Kleinstadt im Rückspiegel


"Ich hab sie zerrissen, die sonnengebleichten Fotos,
hab sie dem Wind überlassen, ihr könnt sie alle wieder haben,
ich bin hier raus.
Den Mittelfinger hoch in den Himmel,
das Auf-Wiedersehen-Schild kann mir gestohlen bleiben.
Ein letzter Blick in den Rückspiegel,
um zu sehen, wie alles verschwindet."
(Rearview Town / Kelley Lovelace, Bobby Pinson, Neil Thrasher Jr.)

Abergläubisch scheint er nicht zu sein, denn am Freitag, dem 13. April 2018 veröffnete Broken Bow Records das 8. Studio-Album von Jason Aldean. Aber andererseits, warum sollte er es auch sein? Denn das unvorstellbar Schlimmste, das einem Musiker passieren kann, ist ihm bereits im Oktober 2017 zugestoßen, als ein Massenmörder in Las Vegas das Feuer auf eines seiner Konzert eröffnete und dabei 58 Menschen in den Tod riss.

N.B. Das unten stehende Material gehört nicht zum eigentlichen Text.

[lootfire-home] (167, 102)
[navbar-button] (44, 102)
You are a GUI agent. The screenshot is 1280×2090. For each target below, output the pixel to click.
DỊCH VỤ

Wie zur Bestätigung stieg das Album "Rearview Town" in der Woche vom 22. April auf Platz 1 der Billboard 200 Album Charts ein und war mit über 180.000 Einheiten das meistverkaufteste Album in den USA. Damit ist es das 4. Jason Aldean Album in Folge, das auf Platz 1 in den Billboard 200 eingestiegen ist. Und die erste Single aus dem Album, das bluesige 'You Make It Easy' kletterte bereits mit 5. Mai 2018 auf Platz 1 der Radio (Billboard Country Airplay) Charts.

"Der Grund, warum ich das Album "Rearview Town" genannt habe, ist wahrscheinlich, weil es eine Metapher für mich darstellt. Meine Karriere und mein privates Leben waren die letzten Jahre ein wenig wie eine Achterbahn. Deshalb steht das Lied dafür, Dinge, die einen belastet haben, hinter sich zu lassen und den Blick auf das Kommende zu richten. Deshalb erschien es mir als der passende Titel", sagt Jason Aldean zu iHeartRadio.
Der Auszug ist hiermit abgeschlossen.